-- Source material follows --

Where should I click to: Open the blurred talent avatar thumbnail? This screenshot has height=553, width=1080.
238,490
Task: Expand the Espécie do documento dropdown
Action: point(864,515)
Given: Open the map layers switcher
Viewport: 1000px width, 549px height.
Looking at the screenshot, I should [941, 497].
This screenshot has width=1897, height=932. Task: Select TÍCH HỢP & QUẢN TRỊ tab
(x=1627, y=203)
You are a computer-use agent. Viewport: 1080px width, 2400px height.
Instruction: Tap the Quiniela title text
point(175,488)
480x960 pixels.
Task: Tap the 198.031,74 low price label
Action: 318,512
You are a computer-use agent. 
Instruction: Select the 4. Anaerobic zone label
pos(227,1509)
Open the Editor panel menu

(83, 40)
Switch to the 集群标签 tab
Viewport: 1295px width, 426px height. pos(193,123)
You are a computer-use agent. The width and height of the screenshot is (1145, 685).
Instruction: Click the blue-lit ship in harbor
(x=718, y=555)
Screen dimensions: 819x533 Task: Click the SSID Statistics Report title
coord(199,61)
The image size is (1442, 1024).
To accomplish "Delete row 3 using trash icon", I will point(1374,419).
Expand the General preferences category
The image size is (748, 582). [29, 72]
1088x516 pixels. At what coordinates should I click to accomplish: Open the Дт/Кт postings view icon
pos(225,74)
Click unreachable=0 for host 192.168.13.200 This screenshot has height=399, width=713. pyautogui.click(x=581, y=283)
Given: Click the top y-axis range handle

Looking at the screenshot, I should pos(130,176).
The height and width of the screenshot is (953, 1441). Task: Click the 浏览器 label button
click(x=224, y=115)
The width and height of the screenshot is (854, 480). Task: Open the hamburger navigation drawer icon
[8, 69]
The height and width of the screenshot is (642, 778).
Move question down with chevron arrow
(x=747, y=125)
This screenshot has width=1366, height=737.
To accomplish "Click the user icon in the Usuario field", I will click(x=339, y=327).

-- Source material concluded --

◆ Work required ◆
Count up the lines in the listing that hold the word "agent", and give that number only.

◆ Output ◆
3